By Bianca Nogrady
There is a dose-dependent association between the duration of menopausal hormone therapy (MHT) and increased risk of breast cancer, according to a meta-analysis published in The Lancet.
Researchers undertook an individual-level meta-analysis using data from 58 studies – 24 prospective and 34 retrospective – involving 143,887 postmenopausal women with invasive breast cancer and 424,972 without breast cancer. They found that every type of MHT, except vaginal oestrogens, was associated with an increased risk of breast cancer.
For example, current users of oestrogen-progestogen combinations had a 60% higher risk even during years one to four of treatment, whereas those on oestrogen-only preparations had a 17% higher risk. Women who had been using oestrogen-progestogen combinations for five to 14 years had a twofold higher risk of breast cancer, whereas those on oestrogen-only preparations for five to 14 years had a 33% higher risk. The increased breast cancer risk associated with five or more years of MHT use persisted for more than a decade after women stopped taking the medication.

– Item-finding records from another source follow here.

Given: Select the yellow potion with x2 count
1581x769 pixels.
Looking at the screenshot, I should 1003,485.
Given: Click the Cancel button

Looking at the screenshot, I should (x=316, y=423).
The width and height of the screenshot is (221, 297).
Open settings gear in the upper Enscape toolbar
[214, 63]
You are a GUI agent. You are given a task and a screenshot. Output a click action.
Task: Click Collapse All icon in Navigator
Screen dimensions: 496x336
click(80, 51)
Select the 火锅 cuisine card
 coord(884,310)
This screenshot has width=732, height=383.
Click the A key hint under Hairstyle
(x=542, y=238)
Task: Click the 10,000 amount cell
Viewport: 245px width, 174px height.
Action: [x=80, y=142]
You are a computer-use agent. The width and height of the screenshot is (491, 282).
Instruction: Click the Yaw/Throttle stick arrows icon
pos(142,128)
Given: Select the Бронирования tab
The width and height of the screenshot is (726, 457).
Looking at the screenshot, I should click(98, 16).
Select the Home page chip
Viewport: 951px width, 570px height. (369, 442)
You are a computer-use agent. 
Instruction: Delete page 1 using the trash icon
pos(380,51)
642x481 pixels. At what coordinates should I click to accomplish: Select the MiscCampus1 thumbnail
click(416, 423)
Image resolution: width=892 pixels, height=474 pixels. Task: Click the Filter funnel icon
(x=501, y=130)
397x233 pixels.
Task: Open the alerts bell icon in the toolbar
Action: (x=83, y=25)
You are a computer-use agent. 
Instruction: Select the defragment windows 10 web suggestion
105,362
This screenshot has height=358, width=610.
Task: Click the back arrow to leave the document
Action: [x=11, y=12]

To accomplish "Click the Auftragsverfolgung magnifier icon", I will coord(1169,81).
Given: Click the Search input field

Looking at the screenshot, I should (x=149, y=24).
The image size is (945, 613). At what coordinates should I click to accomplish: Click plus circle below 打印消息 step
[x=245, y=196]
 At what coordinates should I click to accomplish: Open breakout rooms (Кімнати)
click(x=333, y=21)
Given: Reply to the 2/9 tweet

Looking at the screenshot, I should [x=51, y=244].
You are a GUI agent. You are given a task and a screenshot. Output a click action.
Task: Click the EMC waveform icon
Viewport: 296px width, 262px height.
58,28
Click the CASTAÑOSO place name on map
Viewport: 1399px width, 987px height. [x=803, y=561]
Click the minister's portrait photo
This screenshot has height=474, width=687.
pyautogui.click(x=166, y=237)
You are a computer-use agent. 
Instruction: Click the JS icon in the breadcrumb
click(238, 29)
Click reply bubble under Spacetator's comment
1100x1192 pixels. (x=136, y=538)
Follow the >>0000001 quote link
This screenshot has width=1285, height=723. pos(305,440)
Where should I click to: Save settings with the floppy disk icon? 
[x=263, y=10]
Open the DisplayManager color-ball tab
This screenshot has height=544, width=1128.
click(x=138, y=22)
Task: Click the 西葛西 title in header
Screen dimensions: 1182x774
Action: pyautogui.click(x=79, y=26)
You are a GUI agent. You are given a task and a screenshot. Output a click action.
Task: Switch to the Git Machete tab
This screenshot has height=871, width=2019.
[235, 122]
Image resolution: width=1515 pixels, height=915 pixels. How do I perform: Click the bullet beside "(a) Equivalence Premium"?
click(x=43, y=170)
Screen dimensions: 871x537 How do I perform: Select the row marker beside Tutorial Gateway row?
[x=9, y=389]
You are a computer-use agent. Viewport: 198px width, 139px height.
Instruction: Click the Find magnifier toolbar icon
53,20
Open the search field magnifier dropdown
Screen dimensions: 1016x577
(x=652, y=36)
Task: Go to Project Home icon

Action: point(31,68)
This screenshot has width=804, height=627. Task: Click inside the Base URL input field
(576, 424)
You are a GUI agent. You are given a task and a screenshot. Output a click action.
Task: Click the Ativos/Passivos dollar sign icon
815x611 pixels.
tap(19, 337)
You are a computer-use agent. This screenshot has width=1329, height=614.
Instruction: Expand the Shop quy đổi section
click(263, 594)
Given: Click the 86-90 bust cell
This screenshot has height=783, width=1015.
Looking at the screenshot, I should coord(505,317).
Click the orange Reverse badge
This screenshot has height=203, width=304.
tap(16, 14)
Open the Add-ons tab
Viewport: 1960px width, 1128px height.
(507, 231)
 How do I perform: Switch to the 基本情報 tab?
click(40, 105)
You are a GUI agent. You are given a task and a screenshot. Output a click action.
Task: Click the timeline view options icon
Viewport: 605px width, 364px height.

The data showed that women who had been taking MHT for five to 14 years had substantially higher risks of oestrogen-receptor positive than oestrogen-receptor negative tumours, and also had higher risks of lobular than ductal tumours. The researchers also noted that obesity appeared to attenuate the increased breast cancer risk associated with MHT use.
Commenting on the study, Associate Professor Roger Milne, Head of Cancer Epidemiology at Cancer Council Victoria, said it added important clarification on the impact of different formulations of MHT on breast cancer risk.
‘The associated risks appear to be higher than we first thought, they last for longer and there’s a strong dose-response, so that the longer you use MHT, the higher the risk,’ Associate Professor Milne told Medicine Today.
Associate Professor Milne supported a call for national clinical guidelines around menopause management, particularly for women who might be at higher risk of breast cancer because of family history or genetic risk factors. In the meantime, he suggested, if MHT was needed, that it be taken for shortest duration possible and its use reviewed often.
The author of an accompanying editorial placed an emphasis on oestrogen-only preparations being taken ideally for no more than five years.
‘Clinicians must heed the message of this study but also to take a rational and comprehensive approach to the management of menopausal symptoms, with careful consideration of the risks and benefits of initiating MHT for each woman,’ the editorialist added.